PhotoBooth AI

Landing page
Capture screen
Detected smile and logos
Logo rejected because, although it is similar, it is the wrong one
Tagging the placeholder logo on my training images in the Custom Vision Portal

Inspiration

Reading about social media influencers and thinking about how to "gamify" promotion of charities.

What it does

Allows users to take a picture of themselves smiling with the logo of a charity and gives them a score depending on if they are smiling and the charity's logo is present in the photo. I didn't have permission to use a real charity's logo so I used a placeholder one for now. In practice the logo might be on the user's t-shirt, a mug, etc.

How I built it

I built the website in Visual Studio Code. It uses vanilla HTML/CSS/JavaScript. The site uses getUserMedia to get the user's webcam video and pushes it over to canvas where I can draw annotations.
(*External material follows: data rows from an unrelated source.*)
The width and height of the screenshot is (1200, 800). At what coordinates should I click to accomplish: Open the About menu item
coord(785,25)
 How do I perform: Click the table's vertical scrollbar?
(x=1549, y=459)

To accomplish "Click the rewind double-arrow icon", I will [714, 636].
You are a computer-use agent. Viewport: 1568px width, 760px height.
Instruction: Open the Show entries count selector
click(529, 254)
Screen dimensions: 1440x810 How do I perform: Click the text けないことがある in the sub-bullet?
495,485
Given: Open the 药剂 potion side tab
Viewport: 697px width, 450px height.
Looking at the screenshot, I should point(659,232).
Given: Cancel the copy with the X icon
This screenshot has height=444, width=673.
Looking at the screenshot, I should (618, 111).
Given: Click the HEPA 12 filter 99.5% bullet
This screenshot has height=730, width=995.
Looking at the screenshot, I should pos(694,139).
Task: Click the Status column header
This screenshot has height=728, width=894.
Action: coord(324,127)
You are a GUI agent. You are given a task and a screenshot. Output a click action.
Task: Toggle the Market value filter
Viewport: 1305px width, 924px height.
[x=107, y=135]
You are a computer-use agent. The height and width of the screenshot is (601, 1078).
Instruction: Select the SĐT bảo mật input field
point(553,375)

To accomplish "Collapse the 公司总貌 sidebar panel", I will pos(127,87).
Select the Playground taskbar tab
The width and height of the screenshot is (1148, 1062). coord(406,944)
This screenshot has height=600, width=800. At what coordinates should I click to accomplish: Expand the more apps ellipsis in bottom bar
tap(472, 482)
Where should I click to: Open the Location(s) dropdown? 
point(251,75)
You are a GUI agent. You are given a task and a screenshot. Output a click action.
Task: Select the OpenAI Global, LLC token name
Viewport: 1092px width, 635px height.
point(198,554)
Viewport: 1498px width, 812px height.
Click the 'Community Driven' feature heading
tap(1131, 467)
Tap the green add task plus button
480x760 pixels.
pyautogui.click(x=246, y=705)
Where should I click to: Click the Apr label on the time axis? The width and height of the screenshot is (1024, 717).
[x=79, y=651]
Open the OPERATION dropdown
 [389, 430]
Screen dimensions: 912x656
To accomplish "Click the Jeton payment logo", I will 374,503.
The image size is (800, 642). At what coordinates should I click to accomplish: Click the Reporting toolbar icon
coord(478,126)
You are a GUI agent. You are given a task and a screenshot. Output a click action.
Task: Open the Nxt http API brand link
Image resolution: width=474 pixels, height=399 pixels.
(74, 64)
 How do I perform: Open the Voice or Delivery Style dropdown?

Here is how I built my custom vision model:

I edited the placeholder logo by inverting it (black print on white background and vice versa) and changed the color to red on another variation.
I printed out the different variations of the placeholder logo and some incorrect logos to indicate what shouldn't be tagged.
I took about 90 photos of the logos in different contexts (I.e. on a chair, me holding them, my kids holding them, etc). In some cases I mixed in incorrect logos.
I batch resized the photos to get them under the 4 meg limit and uploaded them all to the Azure Custom Vision portal.
Using the Custom Vision portal, I tagged all my photos by outlining where the logo was and then clicked the train button. The tagging process is pretty quick and easy. :)
The resulting model/API is not only able to consistently spot the logo in a photo but also scores the prediction probability on incorrect logos low enough so I can easily filter them out.

Here is the behind the curtain process when you take a photo:

It calls an Azure function to get a shared access signatures (SAS) url that will allow the user to upload/write the image from the browser.
The frame is then upload to the SAS url.
Another Azure function (analyzeimage) is called and the UUID of the photo is passed along so it can find the image in storage.
The analyzeimage function gets an SAS url to will allow Azure cognitive services to read/get the image.
The analyzeimage function then calls the Face and Custom Vision apis passing in the SAS url and returns the data to the user's browser.
Rectangles are drawn on the qualifying smiles and logos using the returned data and the results are scored and displayed to the user.

Challenges I ran into

I am having some performance issues with the Azure functions. I think they take a while to cold start if they haven't been used in a bit. I will look into this.

Accomplishments that I'm proud of

I am super happy the logo detection works so well. Microsoft Custom Vision is super easy to use relative to the Jupyter Notebook approaches I have tried in the past and the accuracy of the object detection is great.

What I learned

Setting up file uploads from the browser and trying to make it relatively secure on Azure is tough.
Azure Custom Vision is probably the best kept secret in the machine learning world.

What's next for PhotoBoothAI

First some performance fixes. After that I have a few ideas including user accounts, authentication, badges/trophies/loyalty points, and easy social media share options. Face API could be used to recognize known influencers. Azure image moderation can be used to detect offensive images. Commercial applications.